Now they can climb over the safety gate that traps them inside their room. This is our last defense. Their door won’t stay shut since we’ve disabled the locks (so they can not, once again, lock themselves into their bedroom), so the fairly indestructible safety gate is what contains them for the two hours or so that they play and jump and destroy their room instead of going to bed. They started escaping this weekend. They help one another over the gate and leave the eldest to get out last because he’s the most capable of escaping on his own. They’ve gotten into serious trouble for this, and both Bray and I have taken turns at being the heavy in response.
Last night, it was nearly 9 p.m. and I was sitting in the comfy chair in the family room cutting and labeling their Easter pics (which we had taken this past weekend) for mailing to family and enjoying a little brainless t.v. with a glass of wine. I was actually fairly immersed in the task at hand and had largely tuned out the mayhem in the other room (I can hear it through the house, but not through the monitor because they’ve destroyed that). But then I heard a little sound that seemed a lot closer to me than their bedroom all the way down the hall. I looked up and saw the baby sitting on the small sofa in the living room, leaned back, legs kicked up, ankles crossed. He looked at me, grinned, and waved.
Smiling defiance. Defiance is not an evil three-headed boil-encrusted monster in our house. It comes in the form of some darn cute toddlers. But it is still defiance, regardless of the preciousness of the exterior package. He had gotten out of bed, despite orders, climbed over the safety gate, despite orders, and run into the room to climb on the couch and enjoy a little late night t.v., despite orders. I couldn’t laugh despite my natural inclination. Because, truly, it was funny. But it also was naked disobedience. And the baby is the absolute worst right now at this tactic. Pulling the most charming adorable tools out of his toddler box and employing them while doing the exact opposite of what he has been expressly instructed/warned/threatened not to do. All to show that he can do exactly what he wants to do all by himself.
His smiling right at me even though he must have known he was going to get into trouble got me thinking. I’m no better than he is sometimes. How many times have I done something directly opposite of what I’ve been explicitly told to do by God? I do it knowingly, but then sometimes I smile at God and say, essentially, “but look what I was able to achieve all on my own. I know this isn’t what you wanted me to do but look at what success I achieved. There couldn’t really be consequences, right? I’ve done this big thing all by myself….”

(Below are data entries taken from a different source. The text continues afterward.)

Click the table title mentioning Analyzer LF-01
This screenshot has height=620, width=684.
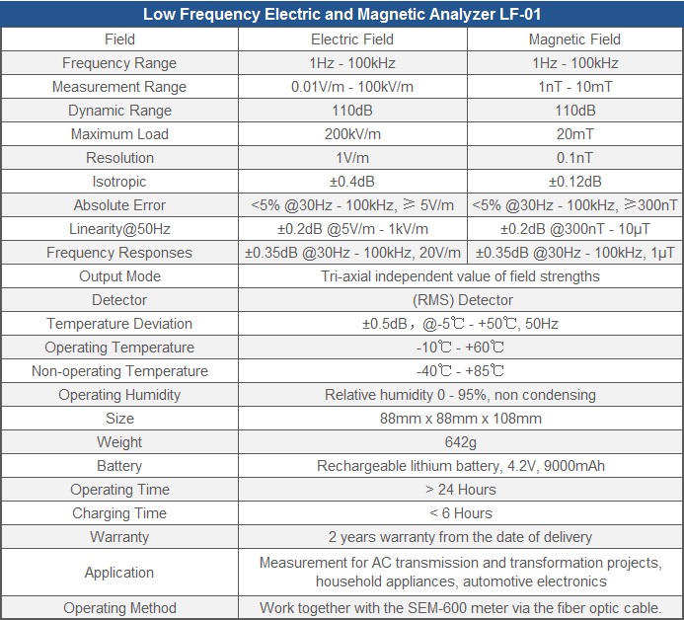[342, 15]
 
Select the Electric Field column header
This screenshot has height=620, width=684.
[352, 39]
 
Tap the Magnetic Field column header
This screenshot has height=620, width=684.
[574, 39]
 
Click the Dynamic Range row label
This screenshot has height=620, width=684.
[119, 111]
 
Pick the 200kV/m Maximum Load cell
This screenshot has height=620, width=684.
[352, 134]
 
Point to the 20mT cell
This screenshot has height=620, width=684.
[574, 134]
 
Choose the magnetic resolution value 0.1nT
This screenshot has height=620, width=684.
[574, 158]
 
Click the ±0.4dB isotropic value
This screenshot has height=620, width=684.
[352, 182]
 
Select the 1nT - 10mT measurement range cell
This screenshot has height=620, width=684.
[575, 87]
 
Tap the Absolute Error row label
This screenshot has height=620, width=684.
[119, 205]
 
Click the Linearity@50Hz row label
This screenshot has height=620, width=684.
[119, 229]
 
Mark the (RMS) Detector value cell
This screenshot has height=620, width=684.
[462, 300]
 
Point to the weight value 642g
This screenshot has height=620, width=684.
[460, 442]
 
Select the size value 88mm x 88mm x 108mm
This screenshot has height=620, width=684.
[460, 419]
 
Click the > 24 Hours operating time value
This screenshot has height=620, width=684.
[461, 490]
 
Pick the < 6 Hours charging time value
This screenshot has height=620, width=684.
[461, 513]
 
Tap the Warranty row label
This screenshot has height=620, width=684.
[119, 537]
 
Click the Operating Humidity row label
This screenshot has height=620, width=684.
[119, 395]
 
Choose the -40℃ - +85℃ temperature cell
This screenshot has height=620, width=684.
[460, 371]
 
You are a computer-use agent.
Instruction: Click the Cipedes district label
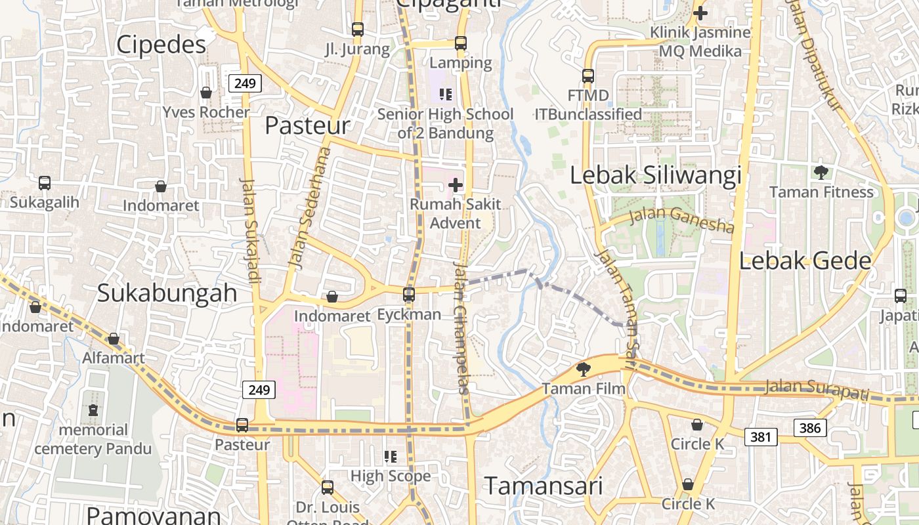click(x=161, y=45)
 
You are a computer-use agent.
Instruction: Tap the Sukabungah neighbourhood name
click(x=167, y=293)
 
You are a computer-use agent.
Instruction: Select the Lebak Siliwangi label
click(x=655, y=175)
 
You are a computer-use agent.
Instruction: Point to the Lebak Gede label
click(x=805, y=261)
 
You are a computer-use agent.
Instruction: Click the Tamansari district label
click(x=544, y=486)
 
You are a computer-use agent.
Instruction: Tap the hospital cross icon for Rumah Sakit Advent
click(x=456, y=185)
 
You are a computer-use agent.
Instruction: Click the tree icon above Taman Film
click(x=582, y=369)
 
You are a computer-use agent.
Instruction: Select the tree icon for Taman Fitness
click(x=821, y=173)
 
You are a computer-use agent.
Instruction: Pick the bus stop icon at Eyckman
click(x=409, y=295)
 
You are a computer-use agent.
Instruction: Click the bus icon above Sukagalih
click(x=45, y=183)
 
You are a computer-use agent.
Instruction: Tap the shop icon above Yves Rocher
click(x=206, y=93)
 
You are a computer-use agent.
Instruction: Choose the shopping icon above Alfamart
click(x=114, y=339)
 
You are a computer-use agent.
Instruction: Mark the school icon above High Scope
click(x=391, y=456)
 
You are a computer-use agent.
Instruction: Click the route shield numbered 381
click(x=761, y=436)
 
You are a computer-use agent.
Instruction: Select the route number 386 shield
click(x=810, y=429)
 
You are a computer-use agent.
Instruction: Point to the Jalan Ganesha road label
click(x=681, y=220)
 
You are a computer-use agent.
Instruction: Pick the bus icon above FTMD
click(x=588, y=76)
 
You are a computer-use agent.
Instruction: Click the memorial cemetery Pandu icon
click(x=93, y=411)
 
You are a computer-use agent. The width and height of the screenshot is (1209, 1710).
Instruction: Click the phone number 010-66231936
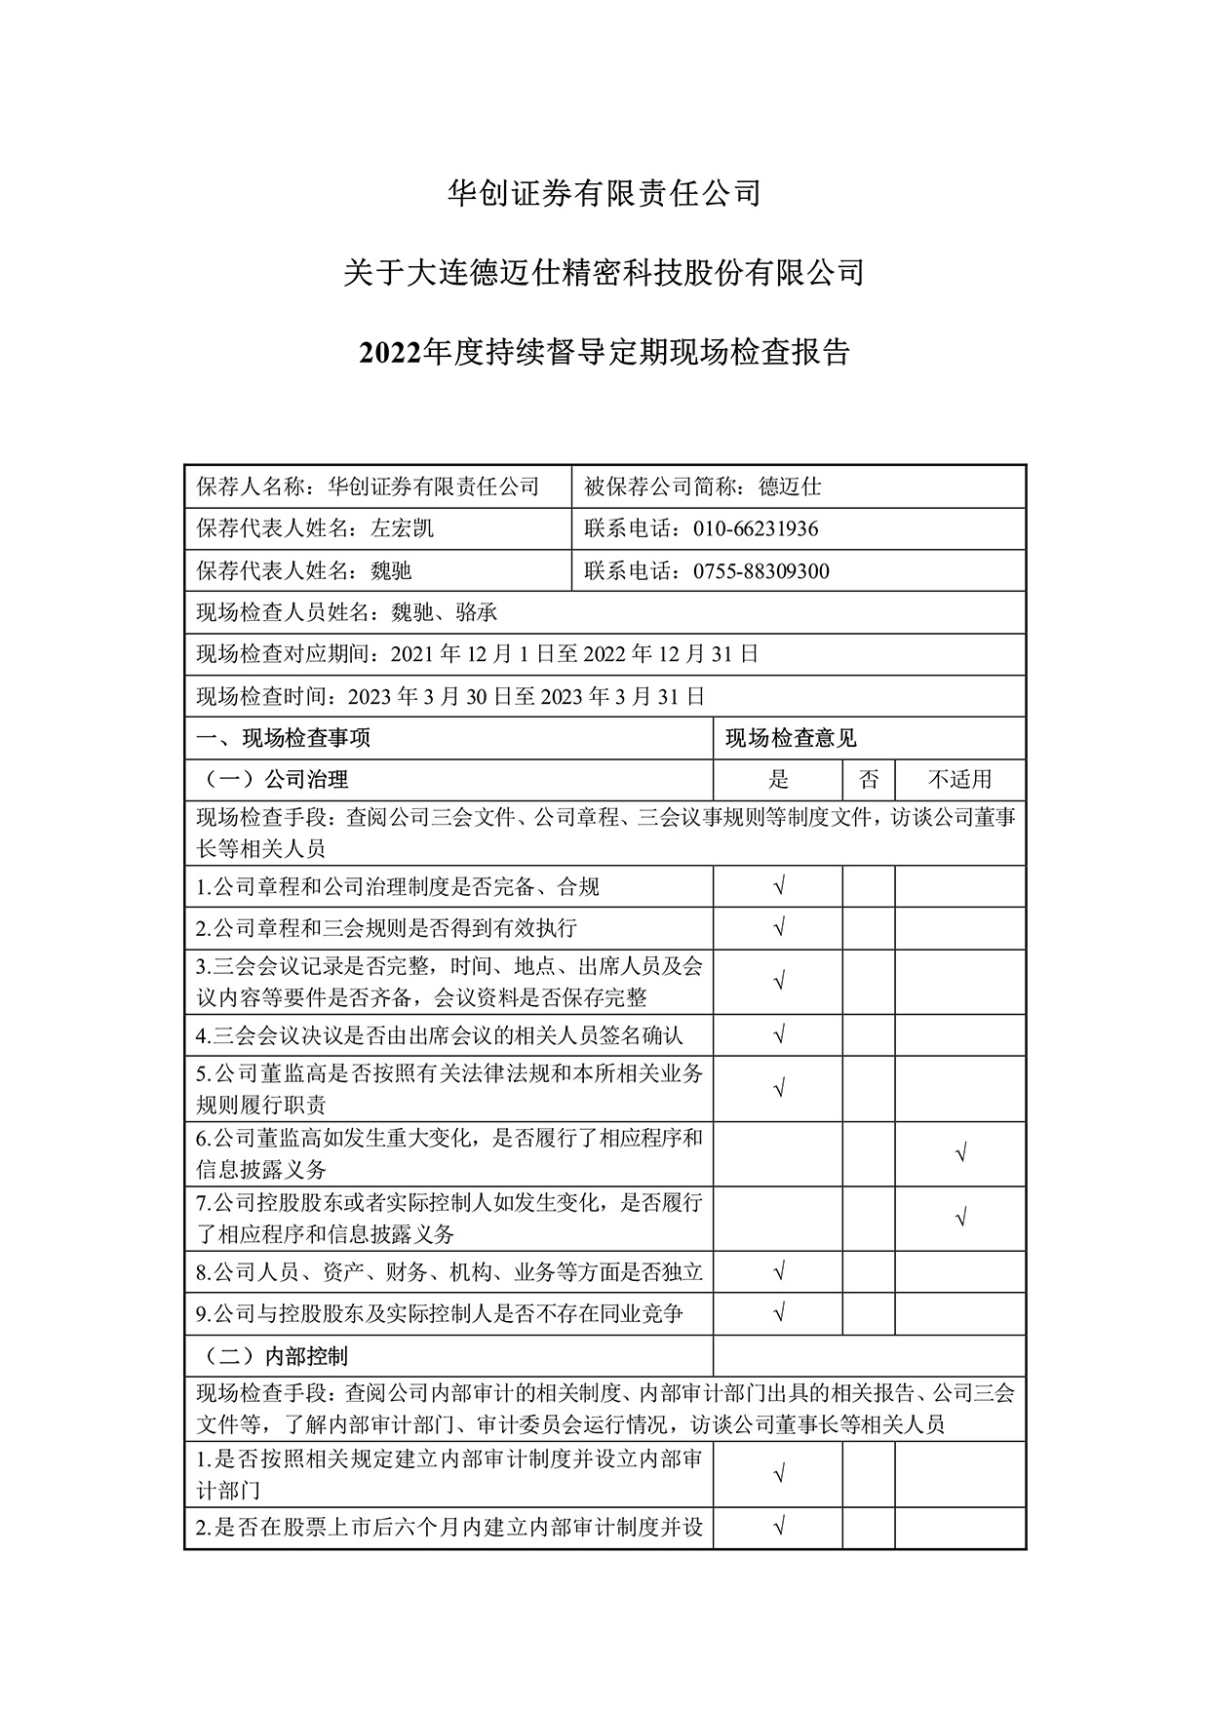(x=756, y=528)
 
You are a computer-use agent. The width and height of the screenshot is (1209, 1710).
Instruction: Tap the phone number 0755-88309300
(x=760, y=570)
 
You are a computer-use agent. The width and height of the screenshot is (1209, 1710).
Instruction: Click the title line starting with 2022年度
(x=604, y=352)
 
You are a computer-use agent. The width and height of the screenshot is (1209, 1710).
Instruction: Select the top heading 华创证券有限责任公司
(x=604, y=193)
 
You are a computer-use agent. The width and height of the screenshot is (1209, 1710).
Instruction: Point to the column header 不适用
(x=959, y=779)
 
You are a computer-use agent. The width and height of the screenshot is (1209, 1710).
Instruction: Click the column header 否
(x=869, y=779)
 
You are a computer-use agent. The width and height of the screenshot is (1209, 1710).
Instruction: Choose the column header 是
(x=778, y=779)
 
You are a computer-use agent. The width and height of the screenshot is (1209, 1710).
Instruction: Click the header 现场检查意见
(x=791, y=738)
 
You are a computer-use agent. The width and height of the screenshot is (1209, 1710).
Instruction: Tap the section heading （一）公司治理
(x=274, y=779)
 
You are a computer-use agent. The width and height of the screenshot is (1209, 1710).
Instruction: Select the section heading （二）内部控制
(x=274, y=1355)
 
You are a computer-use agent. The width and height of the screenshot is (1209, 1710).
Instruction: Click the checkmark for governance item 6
(x=960, y=1154)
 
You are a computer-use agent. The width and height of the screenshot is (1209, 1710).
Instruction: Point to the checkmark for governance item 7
(x=960, y=1218)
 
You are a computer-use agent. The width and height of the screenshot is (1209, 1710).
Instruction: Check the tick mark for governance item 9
(x=778, y=1313)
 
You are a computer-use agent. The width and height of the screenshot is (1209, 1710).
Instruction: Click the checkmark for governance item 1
(x=778, y=886)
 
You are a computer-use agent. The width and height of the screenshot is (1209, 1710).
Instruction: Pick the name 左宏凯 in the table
(x=403, y=528)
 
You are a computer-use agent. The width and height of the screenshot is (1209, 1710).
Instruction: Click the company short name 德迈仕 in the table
(x=791, y=486)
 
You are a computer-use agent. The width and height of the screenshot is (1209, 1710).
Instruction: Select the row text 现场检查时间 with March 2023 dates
(x=450, y=696)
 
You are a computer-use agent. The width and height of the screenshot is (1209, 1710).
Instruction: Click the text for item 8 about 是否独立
(x=449, y=1271)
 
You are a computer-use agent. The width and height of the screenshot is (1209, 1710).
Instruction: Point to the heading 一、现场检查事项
(x=284, y=738)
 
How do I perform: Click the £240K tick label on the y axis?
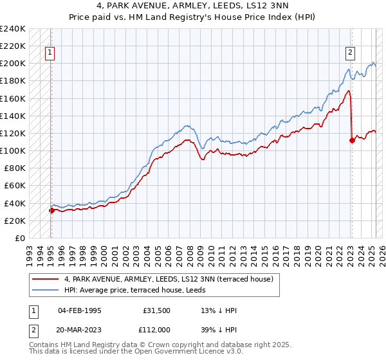[13, 29]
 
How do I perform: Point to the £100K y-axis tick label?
[13, 150]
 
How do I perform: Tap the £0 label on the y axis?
[19, 238]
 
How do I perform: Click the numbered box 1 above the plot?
[50, 53]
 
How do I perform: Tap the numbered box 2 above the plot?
[351, 53]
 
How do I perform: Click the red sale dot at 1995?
[51, 210]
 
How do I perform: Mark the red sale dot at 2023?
[352, 140]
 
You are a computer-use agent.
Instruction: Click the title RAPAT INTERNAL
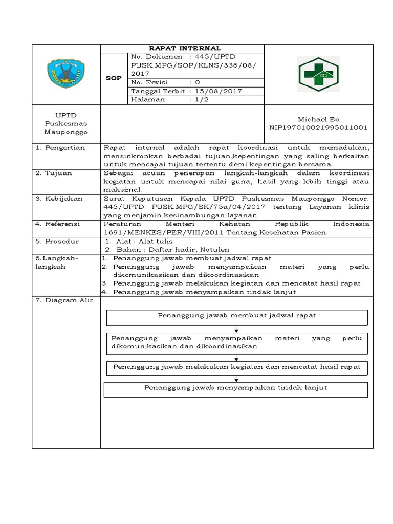tap(182, 48)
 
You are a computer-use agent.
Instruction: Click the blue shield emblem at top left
tap(67, 74)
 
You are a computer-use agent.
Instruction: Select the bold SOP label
tap(113, 78)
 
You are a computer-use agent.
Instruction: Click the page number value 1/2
tap(197, 100)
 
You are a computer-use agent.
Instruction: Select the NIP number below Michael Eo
tap(318, 127)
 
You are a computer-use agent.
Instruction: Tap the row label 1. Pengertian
tap(61, 147)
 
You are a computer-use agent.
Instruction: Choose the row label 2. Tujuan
tap(54, 173)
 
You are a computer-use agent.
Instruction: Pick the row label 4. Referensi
tap(59, 224)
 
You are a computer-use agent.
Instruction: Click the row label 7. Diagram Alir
tap(64, 300)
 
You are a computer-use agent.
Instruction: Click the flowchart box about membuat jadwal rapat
tap(236, 317)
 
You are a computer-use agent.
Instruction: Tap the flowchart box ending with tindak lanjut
tap(235, 389)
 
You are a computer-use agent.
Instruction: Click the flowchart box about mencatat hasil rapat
tap(236, 367)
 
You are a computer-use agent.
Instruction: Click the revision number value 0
tap(198, 82)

But there always are consequences. For the baby or for me. And if the disobedient actions are repeated, the consequences become more and more severe. We’ve not figured out the most effective course of discipline for our trio yet, but God’s had a lot more practice. Unless I start acting like an adult instead of a two year old, I’m going to reap consequences that are far more severe than the struggle I have with obedience. Not to mention, following the path God has set out for me only leads to greater joy and fulfillment. He sets rules for the same reasons I do – to keep our kids safe, secure, rested, and growing greater in wisdom and stature and in favor with God and man.
I John 2 – My dear children, I write this to you so that you will not sin. But if anybody does sin, we have an advocate with the Father—Jesus Christ, the Righteous One….if anyone obeys his word, love for God is truly made complete in them. This is how we know we are in him: Whoever claims to live in him must live as Jesus did.
Jeremiah 7 – I gave them this command: Obey me, and I will be your God and you will be my people. Walk in obedience to all I command you, that it may go well with you. But they did not listen or pay attention; instead, they followed the stubborn inclinations of their evil hearts. They went backward and not forward.
Luke 6 – “Why do you call me, ‘Lord, Lord,’ and do not do what I say? As for everyone who comes to me and hears my words and puts them into practice, I will show you what they are like. They are like a man building a house, who dug down deep and laid the foundation on rock. When a flood came, the torrent struck that house but could not shake it, because it was well built. But the one who hears my words and does not put them into practice is like a man who built a house on the ground without a foundation. The moment the torrent struck that house, it collapsed and its destruction was complete.”
Galatians 5 – You were running a good race. Who cut in on you to keep you from obeying the truth? That kind of persuasion does not come from the one who calls you.